**EXERCISE OBJECTIVE**
Write out the data again in full, keeping every character the same.

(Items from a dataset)
-*-
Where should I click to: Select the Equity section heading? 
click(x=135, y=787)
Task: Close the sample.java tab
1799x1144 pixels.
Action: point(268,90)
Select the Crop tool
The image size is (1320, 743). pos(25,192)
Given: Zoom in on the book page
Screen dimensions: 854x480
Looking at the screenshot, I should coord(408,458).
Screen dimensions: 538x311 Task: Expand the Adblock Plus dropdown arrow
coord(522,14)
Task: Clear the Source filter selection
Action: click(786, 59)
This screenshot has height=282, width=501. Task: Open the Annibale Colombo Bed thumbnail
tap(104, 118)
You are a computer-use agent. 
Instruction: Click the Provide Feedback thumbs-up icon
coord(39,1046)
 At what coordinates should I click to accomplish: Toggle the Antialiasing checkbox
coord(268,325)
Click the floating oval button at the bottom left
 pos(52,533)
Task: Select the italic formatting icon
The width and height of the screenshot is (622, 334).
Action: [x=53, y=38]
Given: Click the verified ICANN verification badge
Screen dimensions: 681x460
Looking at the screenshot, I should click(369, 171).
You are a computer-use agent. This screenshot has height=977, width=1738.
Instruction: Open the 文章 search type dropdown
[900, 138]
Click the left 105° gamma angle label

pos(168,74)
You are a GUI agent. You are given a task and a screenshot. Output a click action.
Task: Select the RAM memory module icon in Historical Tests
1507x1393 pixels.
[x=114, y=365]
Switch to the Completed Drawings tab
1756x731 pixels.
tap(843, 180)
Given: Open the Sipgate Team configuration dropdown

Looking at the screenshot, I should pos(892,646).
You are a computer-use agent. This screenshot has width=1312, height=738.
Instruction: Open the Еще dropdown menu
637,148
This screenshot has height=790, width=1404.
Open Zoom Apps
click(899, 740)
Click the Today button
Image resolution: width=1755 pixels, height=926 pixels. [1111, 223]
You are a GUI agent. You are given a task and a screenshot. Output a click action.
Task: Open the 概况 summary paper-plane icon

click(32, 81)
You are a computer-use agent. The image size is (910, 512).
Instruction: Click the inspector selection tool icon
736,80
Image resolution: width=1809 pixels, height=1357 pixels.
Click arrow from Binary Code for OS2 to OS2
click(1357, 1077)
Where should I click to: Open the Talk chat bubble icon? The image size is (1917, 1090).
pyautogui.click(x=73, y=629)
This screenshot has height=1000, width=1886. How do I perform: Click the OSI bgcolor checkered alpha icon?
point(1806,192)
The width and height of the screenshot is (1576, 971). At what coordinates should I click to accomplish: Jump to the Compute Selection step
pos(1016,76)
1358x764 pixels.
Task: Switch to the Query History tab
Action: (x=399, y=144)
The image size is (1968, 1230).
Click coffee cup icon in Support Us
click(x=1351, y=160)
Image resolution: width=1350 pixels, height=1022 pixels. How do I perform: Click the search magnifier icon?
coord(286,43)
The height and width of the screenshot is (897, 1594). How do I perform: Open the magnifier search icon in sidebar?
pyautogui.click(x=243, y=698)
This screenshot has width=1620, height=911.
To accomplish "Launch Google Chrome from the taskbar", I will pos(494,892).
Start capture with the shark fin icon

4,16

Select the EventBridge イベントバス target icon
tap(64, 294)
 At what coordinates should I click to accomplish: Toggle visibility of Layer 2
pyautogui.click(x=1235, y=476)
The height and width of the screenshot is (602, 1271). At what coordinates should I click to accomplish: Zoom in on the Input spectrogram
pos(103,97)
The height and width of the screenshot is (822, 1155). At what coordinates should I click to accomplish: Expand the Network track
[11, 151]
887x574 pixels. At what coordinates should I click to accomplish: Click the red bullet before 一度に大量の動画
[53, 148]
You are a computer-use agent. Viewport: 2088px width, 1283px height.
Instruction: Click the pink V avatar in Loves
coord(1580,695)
-*-
**REPLY TO THE TASK**
Where should I click to: Select the Equity section heading? 
click(x=135, y=787)
Task: Close the sample.java tab
1799x1144 pixels.
Action: point(268,90)
Select the Crop tool
The image size is (1320, 743). pos(25,192)
Given: Zoom in on the book page
Screen dimensions: 854x480
Looking at the screenshot, I should coord(408,458).
Screen dimensions: 538x311 Task: Expand the Adblock Plus dropdown arrow
coord(522,14)
Task: Clear the Source filter selection
Action: click(786, 59)
This screenshot has height=282, width=501. Task: Open the Annibale Colombo Bed thumbnail
tap(104, 118)
You are a computer-use agent. 
Instruction: Click the Provide Feedback thumbs-up icon
coord(39,1046)
 At what coordinates should I click to accomplish: Toggle the Antialiasing checkbox
coord(268,325)
Click the floating oval button at the bottom left
 pos(52,533)
Task: Select the italic formatting icon
The width and height of the screenshot is (622, 334).
Action: [x=53, y=38]
Given: Click the verified ICANN verification badge
Screen dimensions: 681x460
Looking at the screenshot, I should click(369, 171).
You are a computer-use agent. This screenshot has height=977, width=1738.
Instruction: Open the 文章 search type dropdown
[900, 138]
Click the left 105° gamma angle label

pos(168,74)
You are a GUI agent. You are given a task and a screenshot. Output a click action.
Task: Select the RAM memory module icon in Historical Tests
1507x1393 pixels.
[x=114, y=365]
Switch to the Completed Drawings tab
1756x731 pixels.
tap(843, 180)
Given: Open the Sipgate Team configuration dropdown

Looking at the screenshot, I should pos(892,646).
You are a computer-use agent. This screenshot has width=1312, height=738.
Instruction: Open the Еще dropdown menu
637,148
This screenshot has height=790, width=1404.
Open Zoom Apps
click(899, 740)
Click the Today button
Image resolution: width=1755 pixels, height=926 pixels. [1111, 223]
You are a GUI agent. You are given a task and a screenshot. Output a click action.
Task: Open the 概况 summary paper-plane icon

click(32, 81)
You are a computer-use agent. The image size is (910, 512).
Instruction: Click the inspector selection tool icon
736,80
Image resolution: width=1809 pixels, height=1357 pixels.
Click arrow from Binary Code for OS2 to OS2
click(1357, 1077)
Where should I click to: Open the Talk chat bubble icon? The image size is (1917, 1090).
pyautogui.click(x=73, y=629)
This screenshot has height=1000, width=1886. How do I perform: Click the OSI bgcolor checkered alpha icon?
point(1806,192)
The width and height of the screenshot is (1576, 971). At what coordinates should I click to accomplish: Jump to the Compute Selection step
pos(1016,76)
1358x764 pixels.
Task: Switch to the Query History tab
Action: (x=399, y=144)
The image size is (1968, 1230).
Click coffee cup icon in Support Us
click(x=1351, y=160)
Image resolution: width=1350 pixels, height=1022 pixels. How do I perform: Click the search magnifier icon?
coord(286,43)
The height and width of the screenshot is (897, 1594). How do I perform: Open the magnifier search icon in sidebar?
pyautogui.click(x=243, y=698)
This screenshot has width=1620, height=911.
To accomplish "Launch Google Chrome from the taskbar", I will pos(494,892).
Start capture with the shark fin icon

4,16

Select the EventBridge イベントバス target icon
tap(64, 294)
 At what coordinates should I click to accomplish: Toggle visibility of Layer 2
pyautogui.click(x=1235, y=476)
The height and width of the screenshot is (602, 1271). At what coordinates should I click to accomplish: Zoom in on the Input spectrogram
pos(103,97)
The height and width of the screenshot is (822, 1155). At what coordinates should I click to accomplish: Expand the Network track
[11, 151]
887x574 pixels. At what coordinates should I click to accomplish: Click the red bullet before 一度に大量の動画
[53, 148]
You are a computer-use agent. Viewport: 2088px width, 1283px height.
Instruction: Click the pink V avatar in Loves
coord(1580,695)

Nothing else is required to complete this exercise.